Why All My Antibiotics are Intravenous
“It seems like the gastroparesis is progressing even further into total digestive tract failure,” Dr. Rose explained to me on one of his “check-in visits”. “I don’t think J tube antibiotics work on you anymore. From now on we will have to use IV antibiotics only.”
My other doctors would continue to insist on trying J tube antibiotics for several more years. Each time I ended up developing sepsis. After a good three years of that, everyone finally got on the same page. A note was put in my chart stating that my GI tract cannot absorb antibiotics. From then on all antibiotics were given intravenously. I will need them that way for the rest of my life.

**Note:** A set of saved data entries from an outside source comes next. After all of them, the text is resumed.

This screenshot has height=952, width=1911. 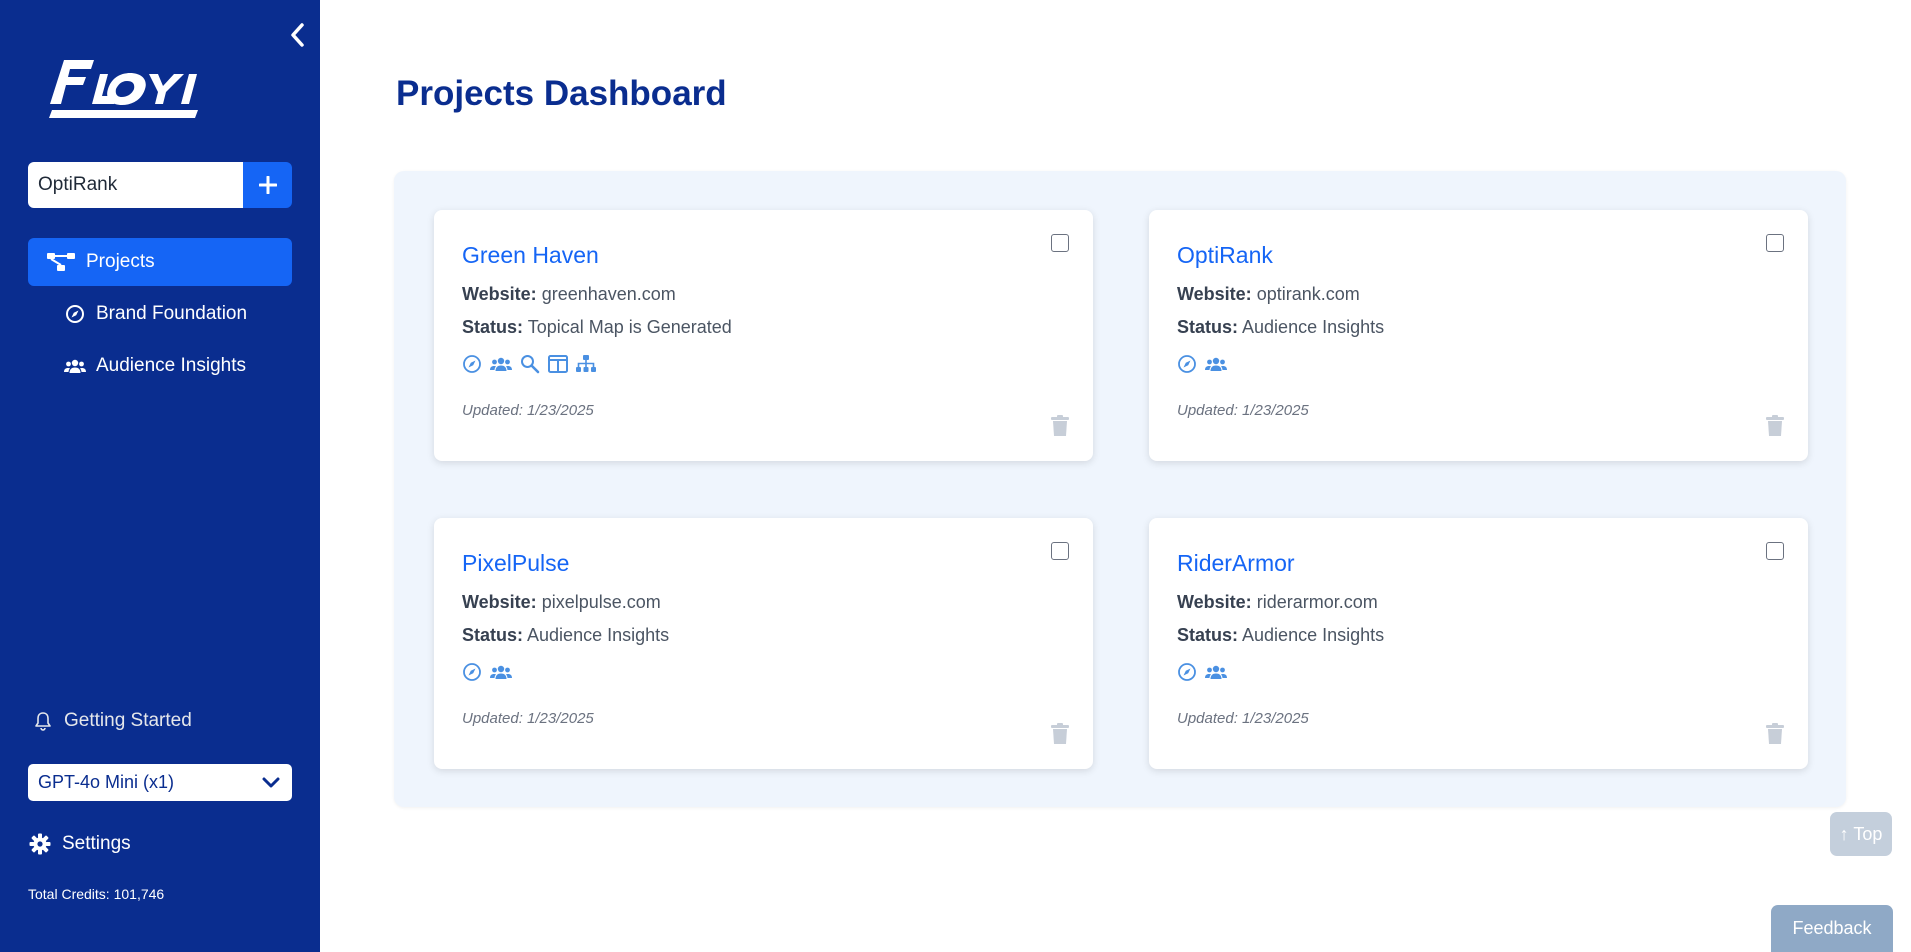 I want to click on columns-icon, so click(x=558, y=364).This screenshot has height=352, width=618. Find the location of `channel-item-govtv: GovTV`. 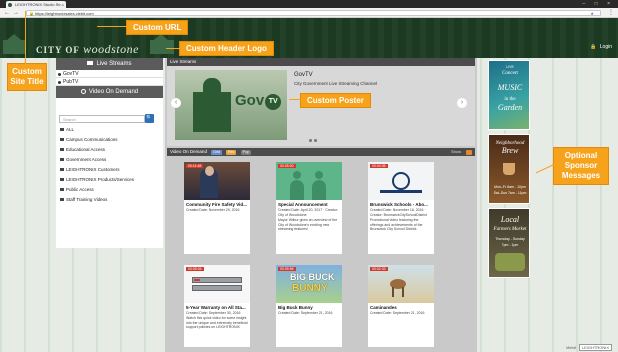

channel-item-govtv: GovTV is located at coordinates (110, 74).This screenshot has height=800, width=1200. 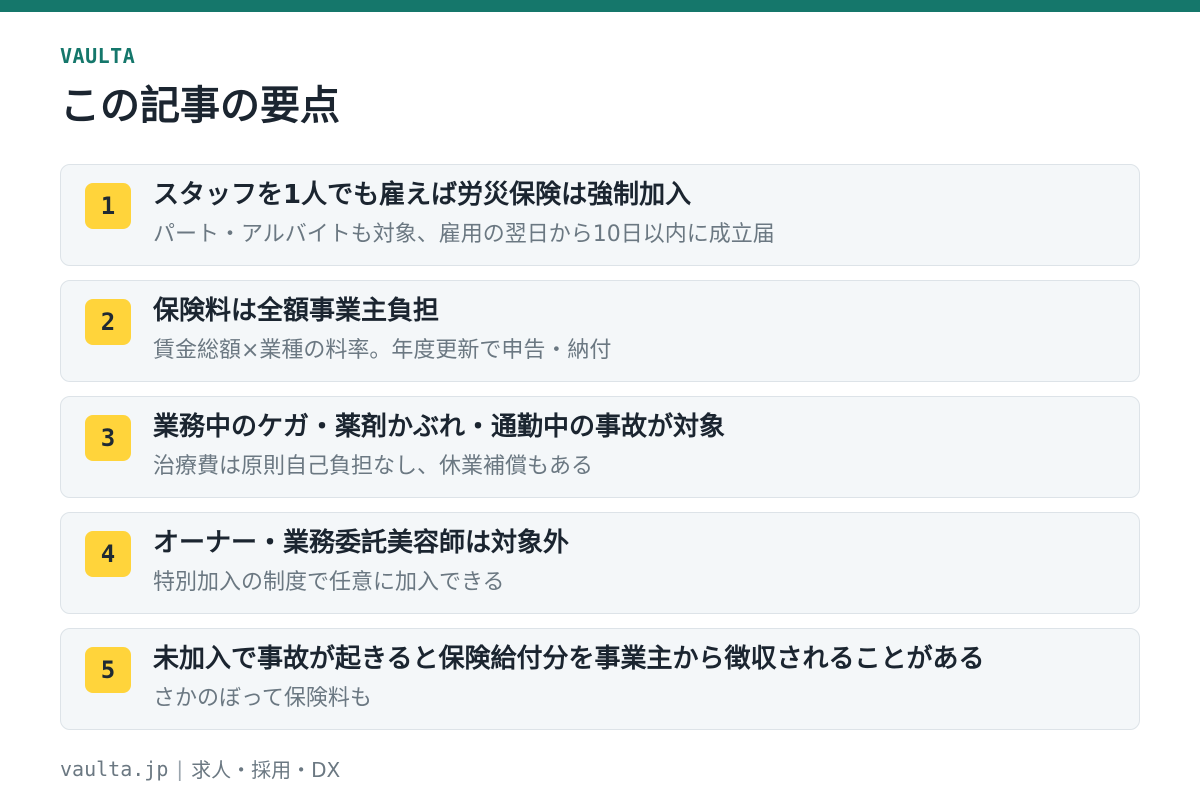 What do you see at coordinates (329, 582) in the screenshot?
I see `point-subtext: 特別加入の制度で任意に加入できる` at bounding box center [329, 582].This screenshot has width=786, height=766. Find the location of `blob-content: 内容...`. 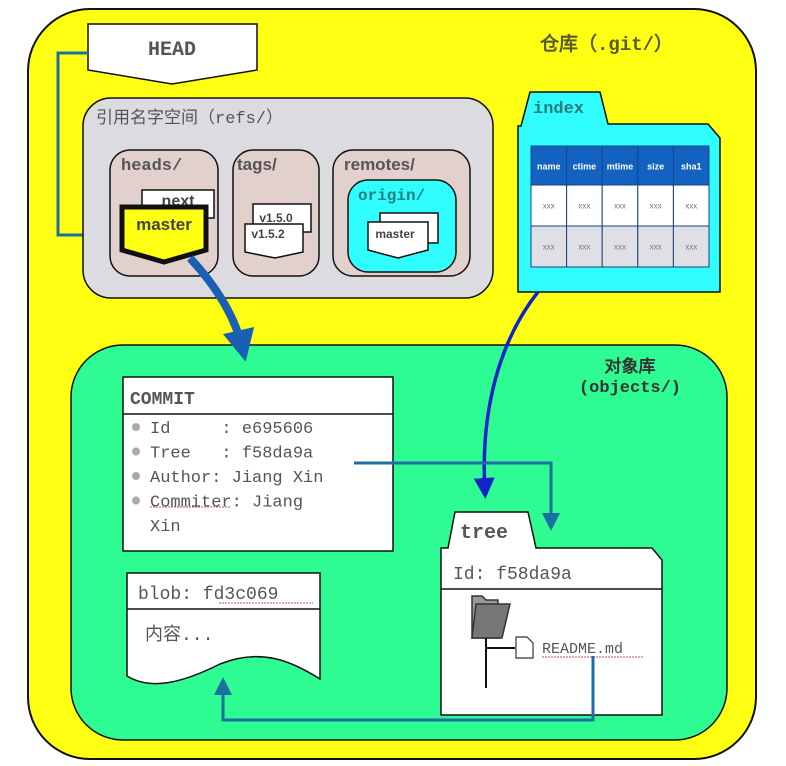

Dr. Rose switched my antibiotics back to the IV form. Within a few more days I was ready to be discharged. My orders were to take IV Zosyn three times a day. My infusion pharmacy delivered it as soon as I got home, and I would be on it for an additional seven days.
Jeff and Becca Forever
The whole time I was in the hospital Jeff visited every day, he would climb in bed with me until they kicked him out, and we would watch movies, watch TV, talk, and we would do our usual rounds with all my IV bags, tube feeding, IV antibiotics, IV electrolyte replacements, extra IV fluids, all loaded up on my wheelchair’s IV pole as we went from one of his doctor’s offices to the next where he would proudly introduce me as “his Becca”. That would always put a smile on my face. I was his Becca for life.